[INSTRUCTION]: Copy the rows below, substituting "screen agent" for every occurrence of "GUI agent" and keeping everything else the same.

[RAW DATA]:
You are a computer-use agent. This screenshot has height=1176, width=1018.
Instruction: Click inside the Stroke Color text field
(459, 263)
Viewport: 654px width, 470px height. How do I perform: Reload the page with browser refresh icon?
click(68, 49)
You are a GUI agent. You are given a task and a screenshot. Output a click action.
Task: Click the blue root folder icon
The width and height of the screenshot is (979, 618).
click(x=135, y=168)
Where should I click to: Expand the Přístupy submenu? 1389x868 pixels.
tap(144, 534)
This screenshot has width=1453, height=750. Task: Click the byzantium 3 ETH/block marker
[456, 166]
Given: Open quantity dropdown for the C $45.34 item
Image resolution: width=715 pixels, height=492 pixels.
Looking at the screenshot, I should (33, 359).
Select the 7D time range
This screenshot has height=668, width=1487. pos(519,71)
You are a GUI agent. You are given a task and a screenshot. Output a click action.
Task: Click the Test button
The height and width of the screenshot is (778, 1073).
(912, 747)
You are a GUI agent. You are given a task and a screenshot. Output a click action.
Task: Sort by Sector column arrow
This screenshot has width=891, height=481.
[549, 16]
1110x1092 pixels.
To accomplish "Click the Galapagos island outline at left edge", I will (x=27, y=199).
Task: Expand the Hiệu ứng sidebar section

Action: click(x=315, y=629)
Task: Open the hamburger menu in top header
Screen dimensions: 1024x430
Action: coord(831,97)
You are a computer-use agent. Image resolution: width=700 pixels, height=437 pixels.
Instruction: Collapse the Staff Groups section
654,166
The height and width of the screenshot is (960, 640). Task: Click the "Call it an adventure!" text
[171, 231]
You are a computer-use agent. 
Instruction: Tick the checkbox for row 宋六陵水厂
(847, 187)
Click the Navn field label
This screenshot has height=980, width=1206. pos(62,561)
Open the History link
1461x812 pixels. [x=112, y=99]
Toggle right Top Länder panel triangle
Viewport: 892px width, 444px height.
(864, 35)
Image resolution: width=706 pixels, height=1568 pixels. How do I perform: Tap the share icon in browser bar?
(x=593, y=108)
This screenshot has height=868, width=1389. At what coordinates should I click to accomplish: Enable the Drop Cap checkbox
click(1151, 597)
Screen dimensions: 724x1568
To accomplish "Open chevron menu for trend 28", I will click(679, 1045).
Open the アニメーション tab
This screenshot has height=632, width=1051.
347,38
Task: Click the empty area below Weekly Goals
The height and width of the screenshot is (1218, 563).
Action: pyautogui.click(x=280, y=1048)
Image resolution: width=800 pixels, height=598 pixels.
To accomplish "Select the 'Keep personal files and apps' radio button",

[RESULT BELOW]:
You are a computer-use agent. This screenshot has height=1176, width=1018.
Instruction: Click inside the Stroke Color text field
(459, 263)
Viewport: 654px width, 470px height. How do I perform: Reload the page with browser refresh icon?
click(68, 49)
You are a screen agent. You are given a task and a screenshot. Output a click action.
Task: Click the blue root folder icon
The width and height of the screenshot is (979, 618).
click(x=135, y=168)
Where should I click to: Expand the Přístupy submenu? 1389x868 pixels.
tap(144, 534)
This screenshot has width=1453, height=750. Task: Click the byzantium 3 ETH/block marker
[456, 166]
Given: Open quantity dropdown for the C $45.34 item
Image resolution: width=715 pixels, height=492 pixels.
Looking at the screenshot, I should (33, 359).
Select the 7D time range
This screenshot has height=668, width=1487. pos(519,71)
You are a screen agent. You are given a task and a screenshot. Output a click action.
Task: Click the Test button
The height and width of the screenshot is (778, 1073).
(912, 747)
You are a screen agent. You are given a task and a screenshot. Output a click action.
Task: Sort by Sector column arrow
This screenshot has width=891, height=481.
[549, 16]
1110x1092 pixels.
To accomplish "Click the Galapagos island outline at left edge", I will (x=27, y=199).
Task: Expand the Hiệu ứng sidebar section

Action: click(x=315, y=629)
Task: Open the hamburger menu in top header
Screen dimensions: 1024x430
Action: coord(831,97)
You are a computer-use agent. Image resolution: width=700 pixels, height=437 pixels.
Instruction: Collapse the Staff Groups section
654,166
The height and width of the screenshot is (960, 640). Task: Click the "Call it an adventure!" text
[171, 231]
You are a computer-use agent. 
Instruction: Tick the checkbox for row 宋六陵水厂
(847, 187)
Click the Navn field label
This screenshot has height=980, width=1206. pos(62,561)
Open the History link
1461x812 pixels. [x=112, y=99]
Toggle right Top Länder panel triangle
Viewport: 892px width, 444px height.
(864, 35)
Image resolution: width=706 pixels, height=1568 pixels. How do I perform: Tap the share icon in browser bar?
(x=593, y=108)
This screenshot has height=868, width=1389. At what coordinates should I click to accomplish: Enable the Drop Cap checkbox
click(1151, 597)
Screen dimensions: 724x1568
To accomplish "Open chevron menu for trend 28", I will click(679, 1045).
Open the アニメーション tab
This screenshot has height=632, width=1051.
347,38
Task: Click the empty area below Weekly Goals
The height and width of the screenshot is (1218, 563).
Action: pyautogui.click(x=280, y=1048)
Image resolution: width=800 pixels, height=598 pixels.
To accomplish "Select the 'Keep personal files and apps' radio button",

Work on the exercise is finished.